Dr Stephen Price Faraday Institution Industrial Research Fellowship

Stephen Price headshotWe are delighted our Senior Scientist Dr Stephen Price has received a Faraday Institution Industrial Research Fellowship. He will be working with the FutureCat project to discover, develop and deploy the next generation of cathode materials to drive the transition towards electric vehicles. Dr Stephen Price will be working in collaboration with the University of Sheffield on the Pushing Known Structures theme. He will be applying methods including XRD-CT to the new cathodes developed by the FutureCat project. You can read more about FutureCat at https://futurecat.ac.uk

regression CNN Nature paper figure 1

Work on regression CNN that performs full profile analysis of powder diffraction data published in new paper

PhD candidate Hongyang Dong and Finden research scientists have developed a regression CNN that performs full profile analysis of powder diffraction data yielding physicochemical information (scale factors, lattice parameters and crystallite size) from multiphase systems. This project was performed in collaboration with National Physical Laboratory, STFC Scientific Machine Learning Group and UCL Department of Chemistry.

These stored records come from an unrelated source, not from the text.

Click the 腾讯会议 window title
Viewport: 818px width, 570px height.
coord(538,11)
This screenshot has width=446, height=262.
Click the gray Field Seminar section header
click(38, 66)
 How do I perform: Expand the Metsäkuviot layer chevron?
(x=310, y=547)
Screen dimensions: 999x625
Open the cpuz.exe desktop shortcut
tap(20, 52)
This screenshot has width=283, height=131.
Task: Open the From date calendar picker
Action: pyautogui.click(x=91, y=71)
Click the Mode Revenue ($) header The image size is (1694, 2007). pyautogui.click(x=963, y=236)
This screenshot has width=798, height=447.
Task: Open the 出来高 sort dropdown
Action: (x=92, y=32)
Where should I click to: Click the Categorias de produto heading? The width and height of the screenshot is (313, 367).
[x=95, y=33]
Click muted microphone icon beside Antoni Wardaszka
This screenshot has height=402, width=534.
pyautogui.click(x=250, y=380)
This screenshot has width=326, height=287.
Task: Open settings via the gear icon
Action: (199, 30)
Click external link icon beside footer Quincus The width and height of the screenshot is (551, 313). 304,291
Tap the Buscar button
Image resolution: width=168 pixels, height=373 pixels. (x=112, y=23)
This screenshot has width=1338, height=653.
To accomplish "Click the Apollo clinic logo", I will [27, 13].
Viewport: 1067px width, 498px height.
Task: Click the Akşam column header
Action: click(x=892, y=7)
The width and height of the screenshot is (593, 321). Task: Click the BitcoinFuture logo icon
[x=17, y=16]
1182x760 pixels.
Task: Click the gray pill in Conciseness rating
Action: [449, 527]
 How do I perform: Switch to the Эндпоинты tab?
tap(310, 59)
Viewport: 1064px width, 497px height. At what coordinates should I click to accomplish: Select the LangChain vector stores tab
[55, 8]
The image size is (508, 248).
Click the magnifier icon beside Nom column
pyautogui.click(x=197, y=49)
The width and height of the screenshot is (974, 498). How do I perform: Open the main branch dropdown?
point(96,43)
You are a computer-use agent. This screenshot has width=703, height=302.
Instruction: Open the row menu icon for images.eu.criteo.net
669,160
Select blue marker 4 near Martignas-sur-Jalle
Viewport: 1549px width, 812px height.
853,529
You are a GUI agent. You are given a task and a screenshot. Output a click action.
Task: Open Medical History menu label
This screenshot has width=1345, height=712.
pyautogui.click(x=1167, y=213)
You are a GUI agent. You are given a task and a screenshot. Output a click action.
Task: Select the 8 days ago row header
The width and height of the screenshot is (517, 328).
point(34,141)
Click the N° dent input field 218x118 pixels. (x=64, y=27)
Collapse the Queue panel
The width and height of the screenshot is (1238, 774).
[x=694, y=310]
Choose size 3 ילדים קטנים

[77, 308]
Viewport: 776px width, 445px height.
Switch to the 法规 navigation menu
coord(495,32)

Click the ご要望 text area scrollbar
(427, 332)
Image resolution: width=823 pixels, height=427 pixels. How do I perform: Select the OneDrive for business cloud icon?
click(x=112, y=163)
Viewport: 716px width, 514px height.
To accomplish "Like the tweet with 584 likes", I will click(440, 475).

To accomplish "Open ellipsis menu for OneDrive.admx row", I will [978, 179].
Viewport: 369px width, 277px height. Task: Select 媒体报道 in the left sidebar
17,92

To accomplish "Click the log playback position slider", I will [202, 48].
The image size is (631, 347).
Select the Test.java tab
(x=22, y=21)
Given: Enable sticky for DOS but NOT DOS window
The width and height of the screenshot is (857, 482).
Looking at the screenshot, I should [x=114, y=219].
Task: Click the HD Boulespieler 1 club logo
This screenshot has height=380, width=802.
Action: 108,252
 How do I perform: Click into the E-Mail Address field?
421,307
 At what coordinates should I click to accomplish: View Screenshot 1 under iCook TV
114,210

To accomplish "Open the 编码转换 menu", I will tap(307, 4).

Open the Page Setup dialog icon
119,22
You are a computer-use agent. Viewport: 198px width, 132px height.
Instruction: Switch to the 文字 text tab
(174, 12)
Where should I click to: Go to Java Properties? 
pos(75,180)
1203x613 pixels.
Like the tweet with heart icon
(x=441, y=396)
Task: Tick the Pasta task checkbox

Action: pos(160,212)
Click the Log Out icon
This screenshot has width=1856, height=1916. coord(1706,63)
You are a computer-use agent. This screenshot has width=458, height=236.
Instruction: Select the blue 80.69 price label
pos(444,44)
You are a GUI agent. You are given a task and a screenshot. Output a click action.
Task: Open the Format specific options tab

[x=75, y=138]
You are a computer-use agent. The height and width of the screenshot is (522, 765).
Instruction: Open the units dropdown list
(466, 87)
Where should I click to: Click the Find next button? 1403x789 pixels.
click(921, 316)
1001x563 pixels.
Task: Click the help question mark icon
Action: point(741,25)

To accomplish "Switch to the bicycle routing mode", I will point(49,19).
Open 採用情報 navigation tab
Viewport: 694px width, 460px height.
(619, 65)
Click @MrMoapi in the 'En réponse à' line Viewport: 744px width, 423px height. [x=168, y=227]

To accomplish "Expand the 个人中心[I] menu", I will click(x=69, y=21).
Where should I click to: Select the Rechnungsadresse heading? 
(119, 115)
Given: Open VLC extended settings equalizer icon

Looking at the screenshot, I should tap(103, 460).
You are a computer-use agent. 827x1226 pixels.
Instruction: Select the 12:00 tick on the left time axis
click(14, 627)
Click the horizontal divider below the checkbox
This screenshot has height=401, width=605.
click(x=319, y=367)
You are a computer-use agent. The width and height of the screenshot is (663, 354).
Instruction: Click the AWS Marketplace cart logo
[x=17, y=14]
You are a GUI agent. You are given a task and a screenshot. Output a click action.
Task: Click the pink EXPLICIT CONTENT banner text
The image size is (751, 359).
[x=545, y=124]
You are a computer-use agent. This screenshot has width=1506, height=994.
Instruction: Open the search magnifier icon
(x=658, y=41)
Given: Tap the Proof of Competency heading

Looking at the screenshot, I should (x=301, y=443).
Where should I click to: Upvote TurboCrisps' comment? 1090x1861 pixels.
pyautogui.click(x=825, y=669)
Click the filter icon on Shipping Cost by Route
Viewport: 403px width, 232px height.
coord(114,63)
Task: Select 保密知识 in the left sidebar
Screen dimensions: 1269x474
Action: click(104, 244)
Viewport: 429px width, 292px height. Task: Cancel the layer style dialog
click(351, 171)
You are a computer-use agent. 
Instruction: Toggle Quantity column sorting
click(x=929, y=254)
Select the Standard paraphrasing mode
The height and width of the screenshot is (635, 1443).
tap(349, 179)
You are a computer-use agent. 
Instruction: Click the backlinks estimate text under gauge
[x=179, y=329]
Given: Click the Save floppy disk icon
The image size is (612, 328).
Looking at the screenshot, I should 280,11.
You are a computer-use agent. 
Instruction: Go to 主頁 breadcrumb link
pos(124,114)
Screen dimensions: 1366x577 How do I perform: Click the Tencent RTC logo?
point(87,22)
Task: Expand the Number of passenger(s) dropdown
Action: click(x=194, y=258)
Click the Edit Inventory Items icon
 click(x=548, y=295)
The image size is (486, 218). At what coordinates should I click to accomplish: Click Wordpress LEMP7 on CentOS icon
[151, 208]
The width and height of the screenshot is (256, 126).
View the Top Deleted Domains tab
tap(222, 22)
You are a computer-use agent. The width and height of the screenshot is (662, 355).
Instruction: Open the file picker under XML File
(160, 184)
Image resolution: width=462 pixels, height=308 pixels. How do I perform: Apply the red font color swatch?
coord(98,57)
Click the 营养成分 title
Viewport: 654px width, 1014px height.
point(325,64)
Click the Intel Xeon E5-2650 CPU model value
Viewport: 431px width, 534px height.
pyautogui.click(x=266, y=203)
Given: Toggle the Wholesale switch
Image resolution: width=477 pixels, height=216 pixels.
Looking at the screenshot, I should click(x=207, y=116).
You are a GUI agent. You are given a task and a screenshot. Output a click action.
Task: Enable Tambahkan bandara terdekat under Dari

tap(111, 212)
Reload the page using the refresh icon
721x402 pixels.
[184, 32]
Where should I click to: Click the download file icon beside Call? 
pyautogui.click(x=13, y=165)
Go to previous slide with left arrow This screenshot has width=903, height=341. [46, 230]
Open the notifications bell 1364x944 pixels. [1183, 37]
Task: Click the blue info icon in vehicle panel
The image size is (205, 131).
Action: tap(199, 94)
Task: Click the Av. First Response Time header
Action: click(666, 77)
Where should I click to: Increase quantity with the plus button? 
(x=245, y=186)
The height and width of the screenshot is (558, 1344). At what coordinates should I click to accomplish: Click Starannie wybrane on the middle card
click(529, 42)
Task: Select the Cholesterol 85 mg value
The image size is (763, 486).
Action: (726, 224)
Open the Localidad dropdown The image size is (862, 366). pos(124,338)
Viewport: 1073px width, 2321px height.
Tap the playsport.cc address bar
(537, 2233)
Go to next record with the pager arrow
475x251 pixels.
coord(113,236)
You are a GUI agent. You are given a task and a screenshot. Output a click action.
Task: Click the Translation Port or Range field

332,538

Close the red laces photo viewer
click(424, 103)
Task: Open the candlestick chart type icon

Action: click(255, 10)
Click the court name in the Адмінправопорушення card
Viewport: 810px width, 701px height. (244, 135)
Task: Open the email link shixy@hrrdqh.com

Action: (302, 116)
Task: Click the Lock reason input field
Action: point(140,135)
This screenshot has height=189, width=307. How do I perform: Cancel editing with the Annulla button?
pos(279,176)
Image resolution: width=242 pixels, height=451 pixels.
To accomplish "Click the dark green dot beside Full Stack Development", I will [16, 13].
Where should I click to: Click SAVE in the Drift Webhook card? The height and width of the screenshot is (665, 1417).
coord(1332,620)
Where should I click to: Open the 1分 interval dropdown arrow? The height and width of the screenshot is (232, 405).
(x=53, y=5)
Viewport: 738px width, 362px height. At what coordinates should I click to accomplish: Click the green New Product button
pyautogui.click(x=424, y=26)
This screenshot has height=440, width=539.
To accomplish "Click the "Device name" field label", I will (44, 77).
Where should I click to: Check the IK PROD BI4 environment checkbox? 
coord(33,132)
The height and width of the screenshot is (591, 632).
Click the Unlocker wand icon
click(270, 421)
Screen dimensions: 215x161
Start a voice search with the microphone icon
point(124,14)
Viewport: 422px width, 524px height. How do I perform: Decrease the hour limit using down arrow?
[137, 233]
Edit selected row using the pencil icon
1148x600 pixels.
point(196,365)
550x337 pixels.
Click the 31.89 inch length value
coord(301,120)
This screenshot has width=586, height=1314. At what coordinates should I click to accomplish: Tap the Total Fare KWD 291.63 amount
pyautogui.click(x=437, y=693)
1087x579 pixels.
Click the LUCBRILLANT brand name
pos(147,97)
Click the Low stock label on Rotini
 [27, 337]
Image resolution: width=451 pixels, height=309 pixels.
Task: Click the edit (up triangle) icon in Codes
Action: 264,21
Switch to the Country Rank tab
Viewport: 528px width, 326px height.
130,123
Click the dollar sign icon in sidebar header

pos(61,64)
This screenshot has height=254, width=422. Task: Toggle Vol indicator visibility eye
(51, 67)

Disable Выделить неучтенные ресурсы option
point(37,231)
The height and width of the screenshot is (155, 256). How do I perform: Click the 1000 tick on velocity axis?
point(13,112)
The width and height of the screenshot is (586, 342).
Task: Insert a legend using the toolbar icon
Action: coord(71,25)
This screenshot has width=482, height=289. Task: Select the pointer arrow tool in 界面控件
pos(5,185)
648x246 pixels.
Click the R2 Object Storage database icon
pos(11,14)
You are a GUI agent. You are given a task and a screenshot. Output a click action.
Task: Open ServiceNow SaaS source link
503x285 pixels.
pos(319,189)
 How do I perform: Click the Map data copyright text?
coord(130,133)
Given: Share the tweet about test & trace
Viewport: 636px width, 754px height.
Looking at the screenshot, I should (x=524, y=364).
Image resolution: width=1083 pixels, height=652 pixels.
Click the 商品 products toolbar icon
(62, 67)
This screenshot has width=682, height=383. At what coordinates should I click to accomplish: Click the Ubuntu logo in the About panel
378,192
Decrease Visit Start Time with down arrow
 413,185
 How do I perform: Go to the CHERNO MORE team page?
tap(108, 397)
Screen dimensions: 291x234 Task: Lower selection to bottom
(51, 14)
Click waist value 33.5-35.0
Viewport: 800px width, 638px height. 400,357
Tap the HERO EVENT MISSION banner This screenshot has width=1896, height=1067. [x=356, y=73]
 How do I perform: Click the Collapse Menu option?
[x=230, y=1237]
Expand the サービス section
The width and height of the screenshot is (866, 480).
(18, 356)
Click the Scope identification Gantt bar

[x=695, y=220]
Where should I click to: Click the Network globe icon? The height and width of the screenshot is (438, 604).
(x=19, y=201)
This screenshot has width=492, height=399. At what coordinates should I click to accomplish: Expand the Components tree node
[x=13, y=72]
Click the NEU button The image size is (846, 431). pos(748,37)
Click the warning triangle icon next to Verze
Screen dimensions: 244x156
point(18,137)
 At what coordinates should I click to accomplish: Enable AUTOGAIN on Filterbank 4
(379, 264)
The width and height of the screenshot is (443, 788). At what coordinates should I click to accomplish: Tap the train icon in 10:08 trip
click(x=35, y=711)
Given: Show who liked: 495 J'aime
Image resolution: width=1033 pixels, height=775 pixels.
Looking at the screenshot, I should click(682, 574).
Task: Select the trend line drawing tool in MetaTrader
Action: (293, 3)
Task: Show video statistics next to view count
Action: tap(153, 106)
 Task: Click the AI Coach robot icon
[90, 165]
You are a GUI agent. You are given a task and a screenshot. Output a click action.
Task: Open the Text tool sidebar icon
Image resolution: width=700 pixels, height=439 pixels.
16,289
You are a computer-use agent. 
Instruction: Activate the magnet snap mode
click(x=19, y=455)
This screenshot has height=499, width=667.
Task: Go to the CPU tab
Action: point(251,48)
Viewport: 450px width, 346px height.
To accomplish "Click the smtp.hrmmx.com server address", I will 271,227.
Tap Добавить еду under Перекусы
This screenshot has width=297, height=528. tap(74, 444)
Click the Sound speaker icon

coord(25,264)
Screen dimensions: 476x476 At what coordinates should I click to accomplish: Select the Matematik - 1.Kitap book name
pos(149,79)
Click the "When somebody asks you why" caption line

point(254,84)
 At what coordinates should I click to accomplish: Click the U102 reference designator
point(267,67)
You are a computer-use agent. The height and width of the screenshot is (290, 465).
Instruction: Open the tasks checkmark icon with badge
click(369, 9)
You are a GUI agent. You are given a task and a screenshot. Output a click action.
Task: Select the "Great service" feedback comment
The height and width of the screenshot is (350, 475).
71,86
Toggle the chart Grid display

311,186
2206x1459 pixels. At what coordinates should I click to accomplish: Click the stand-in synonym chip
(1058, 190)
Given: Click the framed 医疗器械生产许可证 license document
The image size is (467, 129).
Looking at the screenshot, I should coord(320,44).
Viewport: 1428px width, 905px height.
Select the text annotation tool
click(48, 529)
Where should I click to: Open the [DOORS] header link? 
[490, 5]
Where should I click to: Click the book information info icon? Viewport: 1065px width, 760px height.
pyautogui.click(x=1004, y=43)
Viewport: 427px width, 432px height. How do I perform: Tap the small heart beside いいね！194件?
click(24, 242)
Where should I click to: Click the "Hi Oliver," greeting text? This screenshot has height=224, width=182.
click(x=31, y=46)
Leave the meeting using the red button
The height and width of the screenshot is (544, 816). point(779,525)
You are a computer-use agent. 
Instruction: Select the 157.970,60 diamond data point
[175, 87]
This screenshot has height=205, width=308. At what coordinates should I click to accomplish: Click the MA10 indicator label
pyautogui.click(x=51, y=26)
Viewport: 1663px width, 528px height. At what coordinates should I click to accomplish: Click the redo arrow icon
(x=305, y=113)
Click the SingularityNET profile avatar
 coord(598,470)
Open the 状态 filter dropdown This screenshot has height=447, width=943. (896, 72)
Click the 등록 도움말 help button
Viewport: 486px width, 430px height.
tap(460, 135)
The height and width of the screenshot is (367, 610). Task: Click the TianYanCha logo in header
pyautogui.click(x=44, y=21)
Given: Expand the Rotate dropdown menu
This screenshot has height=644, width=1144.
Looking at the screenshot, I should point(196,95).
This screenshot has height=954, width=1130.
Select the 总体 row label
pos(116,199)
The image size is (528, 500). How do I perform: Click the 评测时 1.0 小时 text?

The work has resulted in a paper “A deep convolutional neural network for real-time full profile analysis of big powder diffraction data” published in NPJ Computational Materials 7, 74 (2021).

We present Parameter Quantification Network (PQ-Net), a regression deep convolutional neural network providing quantitative analysis of powder X-ray diffraction patterns from multi-phase systems. The network is tested against simulated and experimental datasets of increasing complexity with the last one being an X-ray diffraction computed tomography dataset of a multi-phase Ni-Pd/CeO2-ZrO2/Al2O3 catalytic material system consisting of ca. 20,000 diffraction patterns. It is shown that the network predicts accurate scale factor, lattice parameter and crystallite size maps for all phases, which are comparable to those obtained through full profile analysis using the Rietveld method, also providing a reliable uncertainty measure on the results. The main advantage of PQ-Net is its ability to yield these results orders of magnitude faster showing its potential as a tool for real-time diffraction data analysis during in situ/operando experiments.

You can read the full paper at https://doi.org/10.1038/s41524-021-00542-4

Watch recorded webinar on Chemical Tomography and Neural Networks

Our Research and Development Lead Scientist Antony Vamvakeros gave a webinar on chemical tomography and neural networks on the 20th May hosted by the Neel Institut

Synchrotron X-ray chemical tomography methods combine a scattering or spectroscopic technique with a tomographic data acquisition approach. These non-destructive methods yield a cross-section of the studied sample where each pixel in the reconstructed images corresponds to a chemical signal (e.g. X-ray diffraction pattern or spectrum). These spatially-resolved signals most often reveal information that is lost in conventional bulk measurements. In this talk, he briefly introduces X-ray diffraction computed tomography (XRD-CT) and presents a few examples where we have applied such methods to track the evolving solid-state chemistry of complex functional materials and devices under operating conditions. In the second part of the webinar, he focuses on our latest technical advances regarding processing and analysis of these large and rich chemical imaging datasets using deep learning methods with neural networks.